PASSAGE GIVEN:
※

Skip to content

llmcompressor.modifiers.awq.mappings

Classes:

  • AWQMapping

    Dataclass storing config of activation mappings to smooth

Functions:

AWQMapping dataclass

AWQMapping(
    smooth_layer: str,
    balance_layers: list[str],
    activation_hook_target: str | None = None,
)

Dataclass storing config of activation mappings to smooth The output activations of smooth_layer are input activations into the balance_layers

AWQMappings are resolved into ResolvedMappings, which retain pointers to the actual torch.nn.Modules and additional metadata at runtime

Parameters:

  • smooth_layer

    (str) –

    regex or name of the activation layer to smooth

  • balance_layers

    (list[str]) –

    list of regex or names of weight layers that must be balanced to offset the smoothing

  • activation_hook_target

    (str | None, default: None ) –

    optional dotted attribute path relative to the parent module (lowest common ancestor of balance_layers) specifying which submodule to hook for activation caching. Useful for parallel transformer blocks (e.g. Cohere, Gemma 3) where the first balance layer is not the correct place to capture activations. When None (default), the hook is placed on balance_layers[0].

ResolvedMapping dataclass

ResolvedMapping(
    smooth_name: str,
    smooth_layer: Module,
    balance_layers: list[Module],
    balance_names: list[str],
    parent: Module,
    parent_name: str,
    activation_hook_target: Module | None = None,
)

※

DATASET EXCERPT:
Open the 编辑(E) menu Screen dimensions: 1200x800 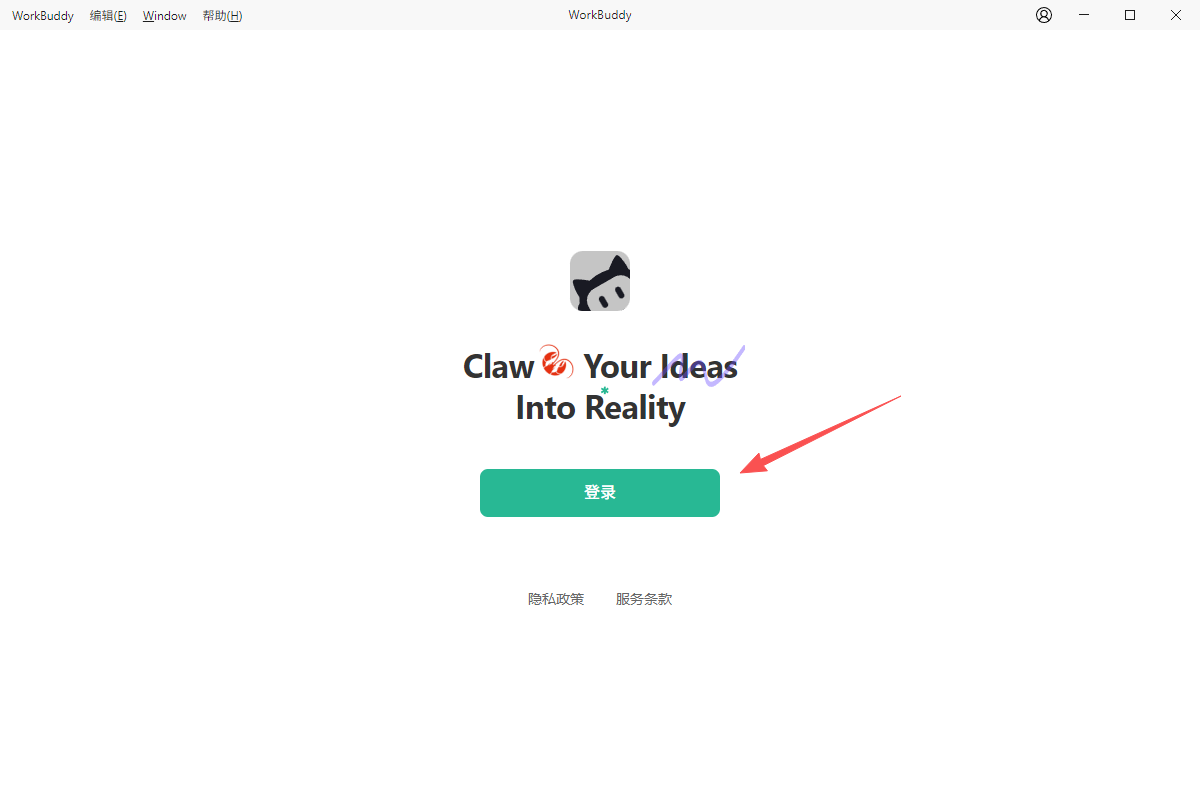coord(108,16)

※

TASK LIST:
**a)** From the AWQ mappings page, copy the passage that begins at the words "regex or name of" and stops after "placed on balance_layers[0].".
**b)** On the AWQ mappings page, list every parameter name in the ResolvedMapping signature.
**c)** Continue the AWQ mappings page from the point where it stops.

SOLVED PROBLEMS:
**a)**
regex or name of the activation layer to smooth

  • balance_layers

    (list[str]) –

    list of regex or names of weight layers that must be balanced to offset the smoothing

  • activation_hook_target

    (str | None, default: None ) –

    optional dotted attribute path relative to the parent module (lowest common ancestor of balance_layers) specifying which submodule to hook for activation caching. Useful for parallel transformer blocks (e.g. Cohere, Gemma 3) where the first balance layer is not the correct place to capture activations. When None (default), the hook is placed on balance_layers[0].

**b)**
smooth_name
smooth_layer
balance_layers
balance_names
parent
parent_name
activation_hook_target

**c)**
Dataclass for storing the resolved mappings between an activation layer and the following weights that must be balanced during smoothing

Parameters:

  • smooth_name

    (str) –

    name of the activation layer

  • smooth_layer

    (Module) –

    PyTorch module storing the activation layer

  • balance_layers

    (list[Module]) –

    list of PyTorch modules that smooth_layer feeds into, must be balanced to offset the smoothing of smooth_layer

  • balance_names

    (list[str]) –

    optional list of names of the balance_layers

  • parent

    (Module) –

    parent module of the balance_layers

  • parent_name

    (str) –

    name of the parent module

  • activation_hook_target

    (Module | None, default: None ) –

    optional resolved module to hook for activation caching. When set, the activation cache hook is placed on this module instead of balance_layers[0]. Populated from AWQMapping.activation_hook_target.

get_layer_mappings_from_architecture

get_layer_mappings_from_architecture(
    architecture: str,
) -> list[AWQMapping]

Parameters:

  • architecture

    (str) –

    str: The architecture of the model

Returns:

  • list[AWQMapping]

    list: The layer mappings for the given architecture

Source code in llmcompressor/modifiers/awq/mappings.py
def get_layer_mappings_from_architecture(architecture: str) -> list[AWQMapping]:
    """
    :param architecture: str: The architecture of the model
    :return: list: The layer mappings for the given architecture
    """

    if architecture not in AWQ_MAPPING_REGISTRY:
        logger.info(
            f"Architecture {architecture} not found in mappings. "
            f"Using default mappings: {_default_mappings}"
        )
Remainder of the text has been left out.